Is Your Website Click-Happy?

Bad website design comes in several forms.mouse-pointer

There’s bad design. In it’s extreme form (now more rarely seen in the wild), this is garish fonts and graphics, scrolling banners, and a home page that is about 15 screens long. I’m gone from these sites in under 5 seconds.

There’s bad layout, where you can’t find what you want, get lost quickly, and can’t see how to get back. If the site looks nice, I can put up with this for 4 to 5 clicks, and then I’m gone.

These mistakes are easy to see and, with the right skills, easy to fix. But there is another type of bad design that is more difficult to recognize and much more difficult to fix.

The click-happy site.

Click-happy sites can be nicely designed and intelligently laid out, but you have to click A LOT to interact with the site. Being click-happy is most noticeable in sites you come back to over and over again, like webmail.

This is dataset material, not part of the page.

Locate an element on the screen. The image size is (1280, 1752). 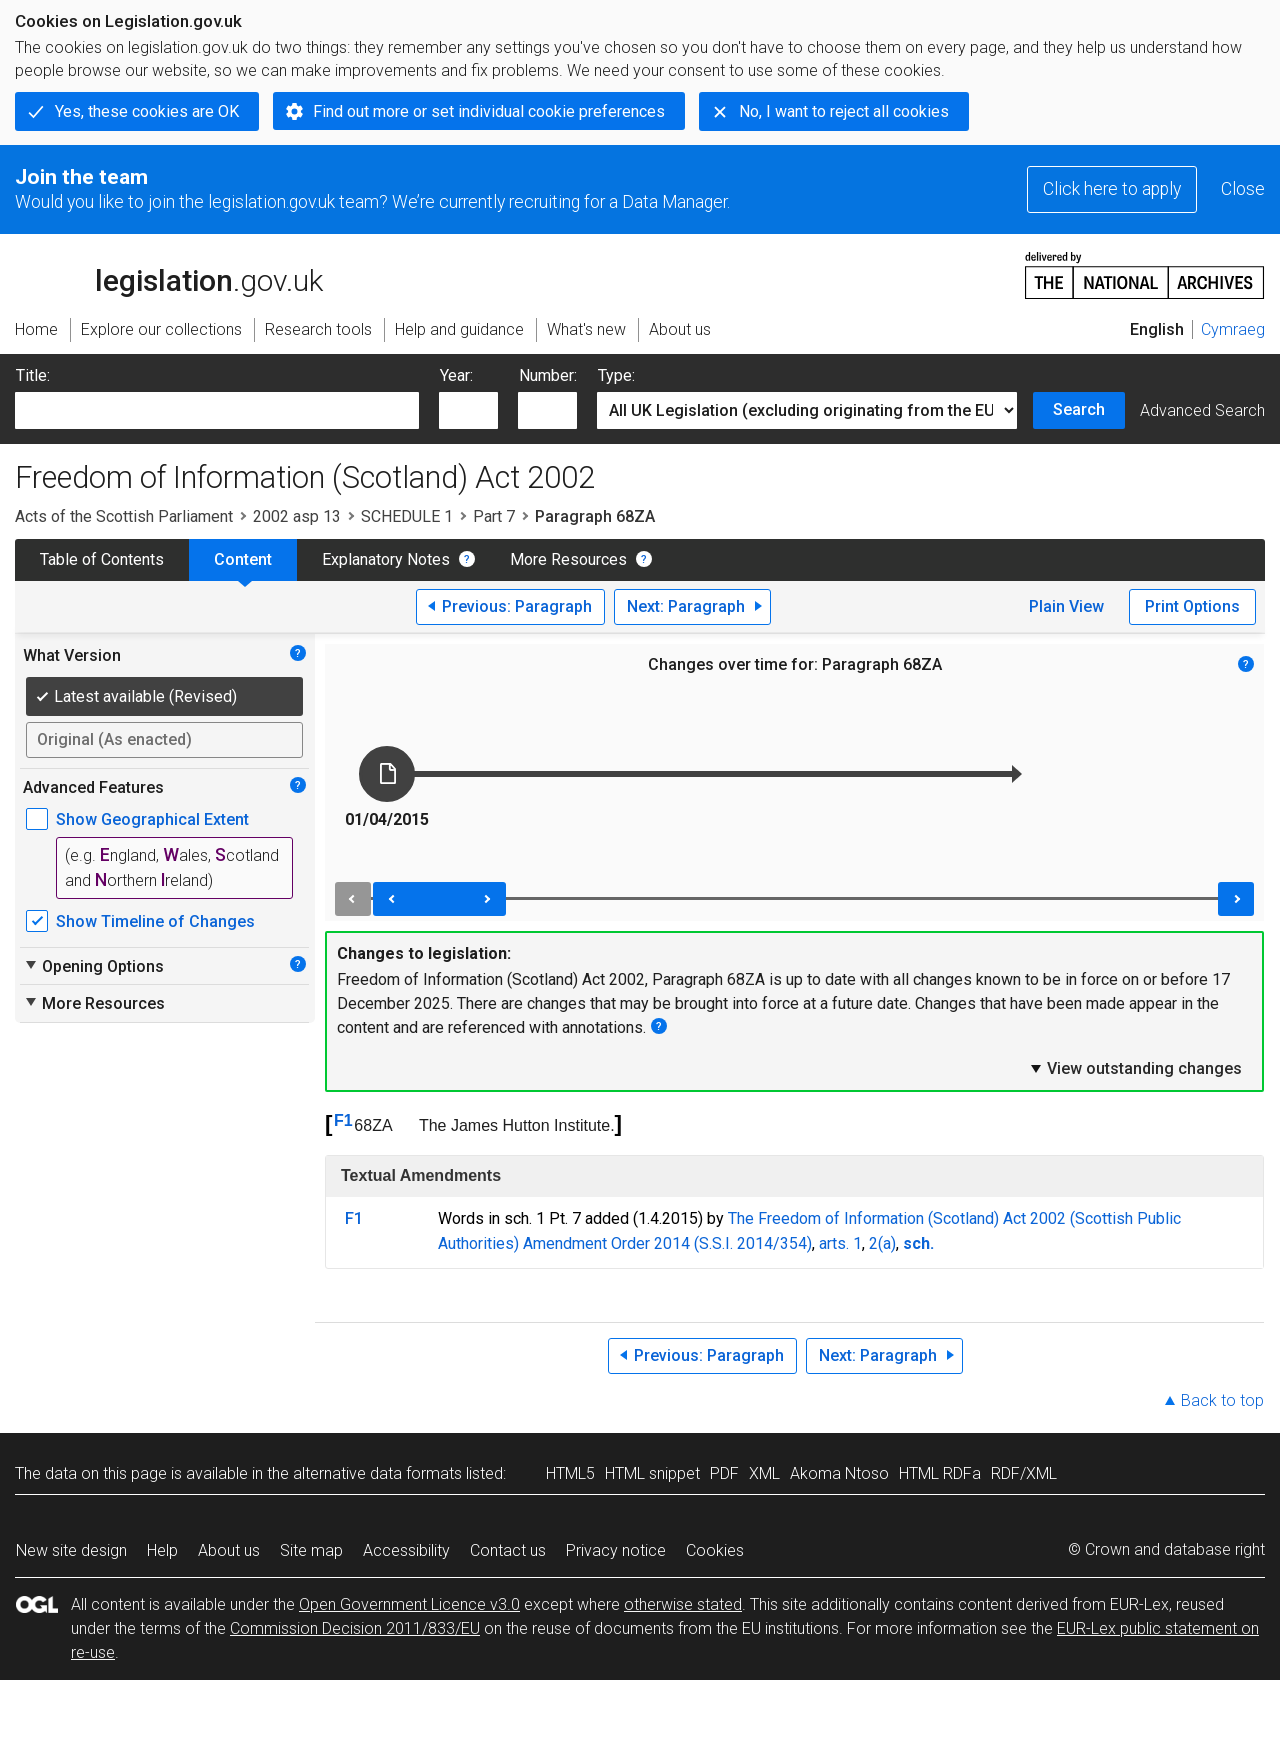
Help is located at coordinates (162, 1550).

I have a Hotmail account I use for sites that force me to verify an email address (so they can send their unwanted newsletters to an account I rarely read). Hotmail is click-happy.

Open message <click>. Open reply <click>. Send reply <click>. Move to <click> a folder <click>.

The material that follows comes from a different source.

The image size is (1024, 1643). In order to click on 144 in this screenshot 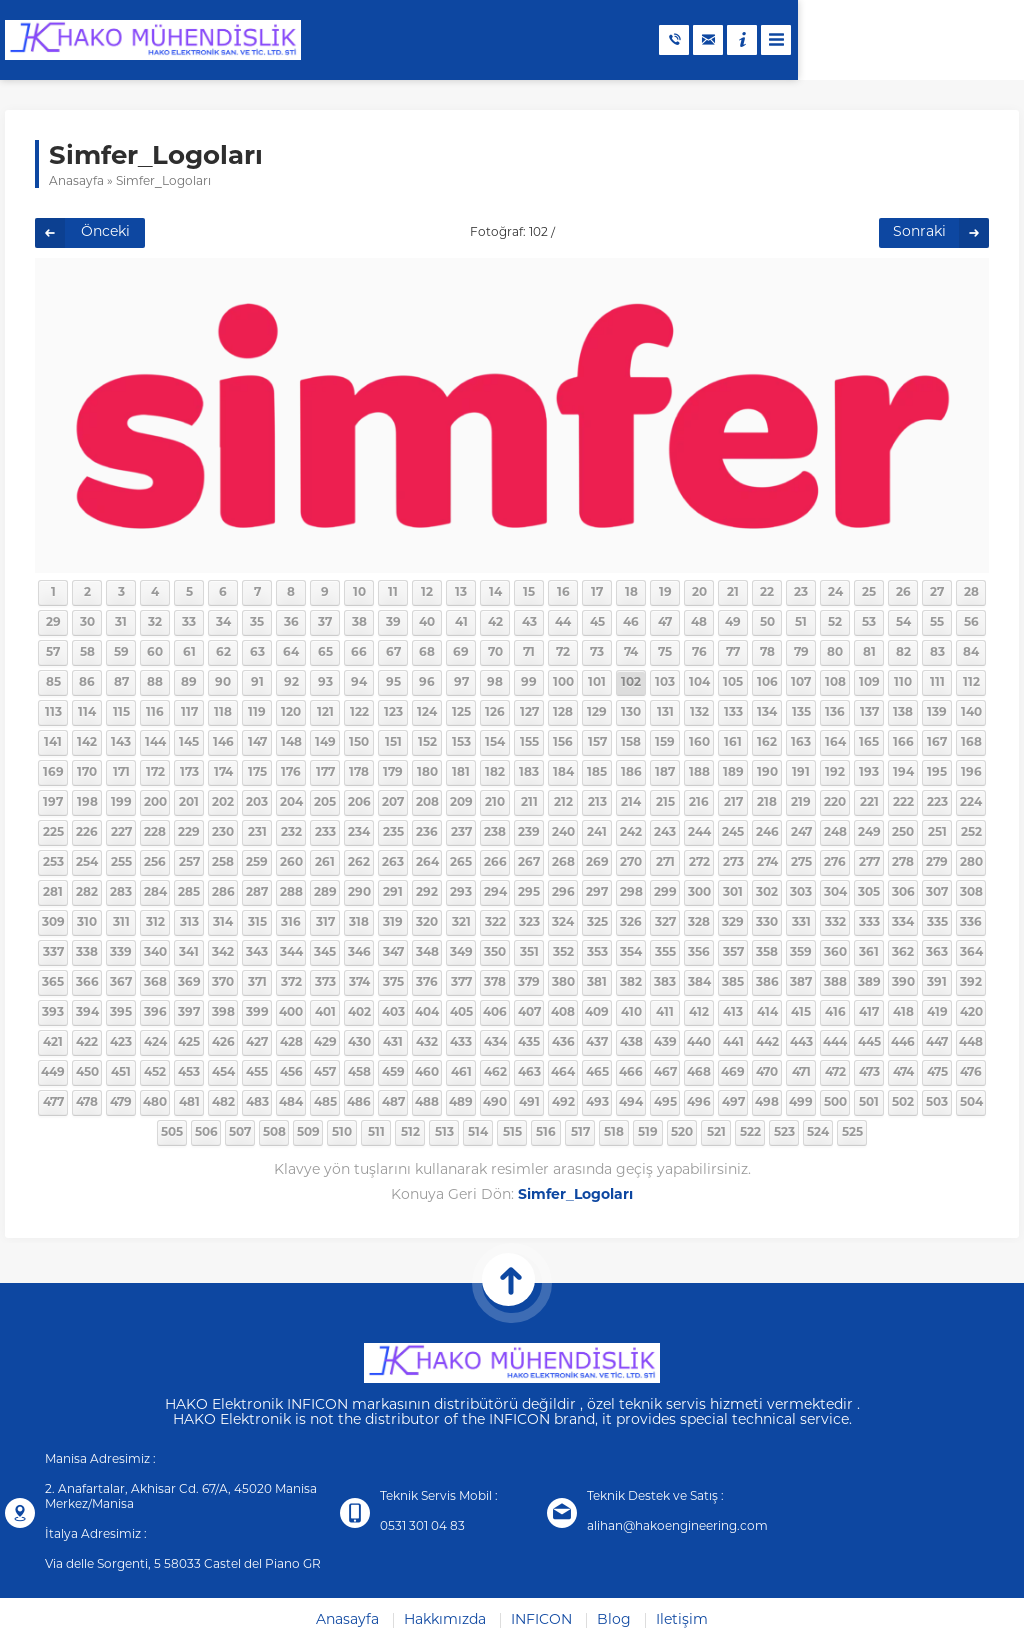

We’ve learned to put up with click-happy sites, but better ways have emerged. Coding languages like AJAX allow webpages to change without refreshing the entire page, and allow a more fluid and intimate user experience.

I love this little experiment that pushes this idea to the limit (and it’s even 2+ years old): http://dontclick.it/

Hover-over actions, mouse-motions, click and drag–there are many ways available to designers and developers to invite visitor interaction with your site.

Certainly you can go overboard. A browsing experience should be intuitive, which means clicking will still be the norm for “normal” sites . But the right dose of pleasantly surprising moments from other forms of interaction can leave a powerful impression with visitors of a business that is savvy and eager to help.

Know any websites that put this type of interaction to good use?